Мелодии здесь на танцплощадке допотопные, чуть ли не «Мишка, Мишка, где твоя улыбка…», но есть и новейшие: «Вьюга смешала землю с небом».

Ухожу с танцплощадки, напиваюсь тупо в буфетике среди подгулявших командированных речников, каких-то разговорчивых девиц.

В гостиницу не пускают. Поздно. Я кричу, бью кулаком в дверь. Кто-то открывает, видно, вахтер, орет на меня, я несусь на него, получаю удар, падаю.

Потом какая-то возня. Кто-то быстро слетает с лестницы, наскакивает на вахтера, сквозь сумрак вижу, вернее, догадываюсь: Борька Никитин.

И действительно, надо мною, распростертым, Борька Никитин. Бормочет, успокаивает:

— Ну че ты, ну че ты? Че раздухарился?.. Вставай.
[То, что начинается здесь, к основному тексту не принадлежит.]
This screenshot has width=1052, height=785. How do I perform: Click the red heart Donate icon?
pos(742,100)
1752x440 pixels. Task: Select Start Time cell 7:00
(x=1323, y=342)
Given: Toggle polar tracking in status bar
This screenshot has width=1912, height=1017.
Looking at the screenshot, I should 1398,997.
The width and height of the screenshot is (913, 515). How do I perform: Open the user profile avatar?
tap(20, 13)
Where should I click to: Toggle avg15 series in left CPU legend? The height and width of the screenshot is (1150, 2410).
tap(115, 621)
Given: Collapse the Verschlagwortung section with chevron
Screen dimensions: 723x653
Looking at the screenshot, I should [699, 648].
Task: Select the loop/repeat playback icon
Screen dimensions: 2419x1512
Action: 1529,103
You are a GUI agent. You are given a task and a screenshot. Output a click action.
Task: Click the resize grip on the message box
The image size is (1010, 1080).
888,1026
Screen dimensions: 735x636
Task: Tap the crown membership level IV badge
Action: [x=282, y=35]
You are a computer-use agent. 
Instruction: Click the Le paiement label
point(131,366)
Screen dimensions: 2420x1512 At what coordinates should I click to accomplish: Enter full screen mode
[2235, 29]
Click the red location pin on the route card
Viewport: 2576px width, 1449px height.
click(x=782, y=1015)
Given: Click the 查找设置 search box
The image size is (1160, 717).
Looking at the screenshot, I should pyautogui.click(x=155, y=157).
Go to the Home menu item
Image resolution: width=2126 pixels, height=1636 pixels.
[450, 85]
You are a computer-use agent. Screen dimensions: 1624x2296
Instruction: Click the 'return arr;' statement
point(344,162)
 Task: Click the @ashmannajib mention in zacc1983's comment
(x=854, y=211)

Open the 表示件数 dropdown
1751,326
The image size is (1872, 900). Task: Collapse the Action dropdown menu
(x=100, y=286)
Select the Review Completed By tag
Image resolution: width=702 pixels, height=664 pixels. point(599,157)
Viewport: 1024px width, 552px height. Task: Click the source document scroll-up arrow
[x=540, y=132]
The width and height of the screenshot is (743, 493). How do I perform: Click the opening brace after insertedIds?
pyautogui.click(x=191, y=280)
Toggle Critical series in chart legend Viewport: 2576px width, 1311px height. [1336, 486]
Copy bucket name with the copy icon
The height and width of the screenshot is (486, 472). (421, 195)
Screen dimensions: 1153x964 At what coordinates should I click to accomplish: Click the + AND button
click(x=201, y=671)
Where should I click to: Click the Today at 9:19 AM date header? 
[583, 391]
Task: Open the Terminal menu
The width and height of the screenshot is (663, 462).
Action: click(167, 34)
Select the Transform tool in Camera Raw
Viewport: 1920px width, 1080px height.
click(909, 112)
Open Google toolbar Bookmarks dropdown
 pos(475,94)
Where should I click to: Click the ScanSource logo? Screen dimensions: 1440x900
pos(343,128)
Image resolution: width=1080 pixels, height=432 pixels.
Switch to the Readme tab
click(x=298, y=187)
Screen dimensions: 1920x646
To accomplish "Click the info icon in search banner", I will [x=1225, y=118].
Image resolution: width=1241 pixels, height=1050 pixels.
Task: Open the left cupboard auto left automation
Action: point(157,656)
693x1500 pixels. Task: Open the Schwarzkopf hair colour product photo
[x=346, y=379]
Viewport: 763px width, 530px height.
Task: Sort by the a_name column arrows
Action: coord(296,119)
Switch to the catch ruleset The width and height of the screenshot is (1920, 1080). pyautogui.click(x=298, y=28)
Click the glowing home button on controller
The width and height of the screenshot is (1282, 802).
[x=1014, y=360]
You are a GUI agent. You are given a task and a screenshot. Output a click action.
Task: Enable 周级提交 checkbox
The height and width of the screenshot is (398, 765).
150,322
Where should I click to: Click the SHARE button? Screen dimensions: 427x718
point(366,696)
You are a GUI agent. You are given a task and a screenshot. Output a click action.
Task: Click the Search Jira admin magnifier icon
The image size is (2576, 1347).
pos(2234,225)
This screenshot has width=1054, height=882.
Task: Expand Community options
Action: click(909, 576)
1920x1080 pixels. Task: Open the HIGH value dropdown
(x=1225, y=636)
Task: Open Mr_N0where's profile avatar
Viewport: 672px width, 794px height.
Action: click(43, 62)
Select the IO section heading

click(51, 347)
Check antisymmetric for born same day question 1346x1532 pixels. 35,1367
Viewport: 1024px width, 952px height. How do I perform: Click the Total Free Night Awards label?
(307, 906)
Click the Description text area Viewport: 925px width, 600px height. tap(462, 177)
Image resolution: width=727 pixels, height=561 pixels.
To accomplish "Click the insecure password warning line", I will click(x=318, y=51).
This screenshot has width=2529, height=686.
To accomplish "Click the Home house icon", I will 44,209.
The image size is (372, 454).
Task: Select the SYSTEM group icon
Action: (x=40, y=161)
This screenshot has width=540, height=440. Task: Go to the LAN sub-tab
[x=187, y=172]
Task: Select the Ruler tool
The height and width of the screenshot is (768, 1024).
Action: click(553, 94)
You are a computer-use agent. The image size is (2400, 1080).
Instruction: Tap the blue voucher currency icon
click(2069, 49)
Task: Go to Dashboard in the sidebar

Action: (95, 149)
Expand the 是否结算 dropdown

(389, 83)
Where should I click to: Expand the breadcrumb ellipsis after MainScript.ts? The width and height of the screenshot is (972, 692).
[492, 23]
Откуда он взялся здесь, зачем?

— Пошел ты… Пошли вы все.

— Ну че ты?.. Ну че ты, Юрка, Юрк?..

Почему-то меня возмущает, что он меня так зовет.

— Я тебе не Юрка. Я тебе… — И что-то ору злобное, бессмысленное, а он застегивает на мне рубашку, тащит меня.

После этого инцидента наши дипломатические отношения восстановились, во всяком случае, мы стали кивать друг другу. С ней, к счастью, не приходилось встречаться. Она жила где-то в деревне и редко попадалась на глаза.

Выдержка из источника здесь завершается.